Enero es uno de los meses con mayor afluencia en los gimnasios impulsado por los propósitos de año nuevo, las instalaciones se llenan de nuevos usuarios decididos a mejorar su condición física, pero la realidad muestra que muchos abandonan la rutina en pocas semanas.
De acuerdo con entrenadores y administradores de gimnasios, entre 30 y 40 % de los nuevos inscritos deja de asistir durante el primer o segundo mes del año, una tendencia que se repite cada enero. El problema no es sólo pagar la mensualidad, sino sostener todos los gastos que implica adoptar el hábito de manera constante.
¿Cuánto cuesta ir al gimnasio?
Los precios varían según el tipo de establecimiento y los servicios incluidos. En la capital poblana, el mercado está dominado por tres grandes categorías:
Gimnasios económicos que ofrecen planes básicos con mensualidades que oscilan entre 300 y 600 pesos. Durante enero, muchas cadenas eliminan o reducen el costo de inscripción, que normalmente va de 0 a 200 pesos, e incluso ofrecen el primer mes con descuento. En planes anuales, el costo efectivo puede bajar hasta 250 o 400 pesos mensuales.
En un nivel intermedio hay gimnasios que incluyen acceso 24/7, clases grupales y mayor disponibilidad de equipo. Aquí, las mensualidades se ubican entre 500 y 900 pesos, con inscripciones que van de 400 a 800 pesos, aunque también suelen aplicarse promociones de inicio de año.

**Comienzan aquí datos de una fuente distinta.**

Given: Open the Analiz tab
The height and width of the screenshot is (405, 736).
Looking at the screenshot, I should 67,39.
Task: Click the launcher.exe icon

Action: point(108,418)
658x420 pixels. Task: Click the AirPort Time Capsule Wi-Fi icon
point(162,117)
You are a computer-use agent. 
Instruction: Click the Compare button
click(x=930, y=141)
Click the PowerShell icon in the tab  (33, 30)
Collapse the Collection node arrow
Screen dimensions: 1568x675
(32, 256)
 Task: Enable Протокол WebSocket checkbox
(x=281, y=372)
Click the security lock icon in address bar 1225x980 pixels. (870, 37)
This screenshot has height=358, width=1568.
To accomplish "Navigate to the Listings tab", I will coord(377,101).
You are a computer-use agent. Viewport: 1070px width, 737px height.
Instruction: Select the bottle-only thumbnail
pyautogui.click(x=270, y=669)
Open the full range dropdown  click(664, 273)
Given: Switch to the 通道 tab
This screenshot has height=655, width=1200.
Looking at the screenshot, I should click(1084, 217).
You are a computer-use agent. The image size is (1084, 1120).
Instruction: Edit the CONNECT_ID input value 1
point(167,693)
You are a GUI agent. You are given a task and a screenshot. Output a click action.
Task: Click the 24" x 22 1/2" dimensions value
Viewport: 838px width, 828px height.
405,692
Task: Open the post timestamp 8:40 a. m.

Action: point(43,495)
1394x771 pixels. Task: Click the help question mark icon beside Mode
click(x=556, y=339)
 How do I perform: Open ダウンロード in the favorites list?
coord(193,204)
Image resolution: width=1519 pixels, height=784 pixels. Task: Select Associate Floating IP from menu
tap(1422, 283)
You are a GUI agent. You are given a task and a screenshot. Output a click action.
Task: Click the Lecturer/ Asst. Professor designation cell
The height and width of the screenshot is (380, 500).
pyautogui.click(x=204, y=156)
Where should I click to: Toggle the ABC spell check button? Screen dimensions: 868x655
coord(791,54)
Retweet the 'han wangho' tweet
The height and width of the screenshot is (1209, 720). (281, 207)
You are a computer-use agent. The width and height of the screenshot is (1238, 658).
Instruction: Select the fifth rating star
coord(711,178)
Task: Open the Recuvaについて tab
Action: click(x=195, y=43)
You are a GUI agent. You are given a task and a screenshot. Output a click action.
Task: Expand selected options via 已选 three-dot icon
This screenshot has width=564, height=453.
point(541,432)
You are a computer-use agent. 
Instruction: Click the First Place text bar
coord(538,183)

Por su parte, los gimnasios premium o clubes deportivos, o complejos con alberca y clases especializadas, manejan mensualidades que van desde 1,000 hasta más de 3,000 pesos, dependiendo de las amenidades y el tipo de membresía.
En promedio, un usuario en Puebla que opta por opciones populares destina entre 400 y 800 pesos mensuales únicamente por la membresía, sin considerar gastos adicionales.
Sin embargo, para muchos usuarios, ir al gimnasio no se limita al entrenamiento, la búsqueda de resultados visibles suele venir acompañada de cambios en la alimentación y, en algunos casos, del consumo de suplementos alimenticios.
Una dieta balanceada con mayor contenido proteico como pollo, huevo, pescado, leguminosas, frutas y verduras, puede costar entre 1,000 y 1,500 pesos semanales, lo que representa un gasto mensual aproximado de 4,000 a 6,000 pesos por persona. Este monto supera el de una alimentación convencional, ya que prioriza proteínas de calidad y calorías controladas.
A ello se suman los suplementos, opcionales pero cada vez más comunes. Un bote de proteína en polvo cuesta entre 700 y 1,500 pesos y suele durar de uno a dos meses; la creatina, otro de los productos más consumidos, va de 400 a 800 pesos. Para quienes los usan de forma regular, el gasto mensual ronda entre 500 y 1,500 pesos.
Al sumar todos los factores, el costo mensual para “ponerse en forma” varía considerablemente según el perfil del usuario.
Un usuario básico, que solo paga gimnasio y mantiene una alimentación normal, puede gastar entre 800 y 1,500 pesos al mes, pero si opta por una dieta balanceada respaldada por suplementos, el costo se elevaría poco más de los 6,000 hasta los 8,300 mensuales.
Estos montos representan un desafío importante para muchas familias, especialmente en un contexto de economía ajustada y aumento generalizado en el costo de vida.
Por ello, diversos estudios y encuestas en México coinciden en que la economía es una de las principales causas de abandono, junto con la falta de tiempo, la pereza y la ausencia de resultados inmediatos. Los costos acumulativos suelen superar lo presupuestado inicialmente, lo que genera frustración y desánimo.
Los gimnasios de bajo costo han democratizado el acceso a la actividad física; sin embargo, el verdadero reto no es inscribirse en enero, sino sostener el hábito a largo plazo.
Especialistas recomiendan evaluar el presupuesto real antes de iniciar y priorizar la constancia sobre la intensidad.
Para quienes logran mantener el compromiso, los beneficios en salud y bienestar suelen justificar la inversión; para muchos otros, el costo económico termina convirtiéndose en la barrera definitiva, dejando el propósito de Año Nuevo como un intento más que no sobrevivió al primer trimestre del año.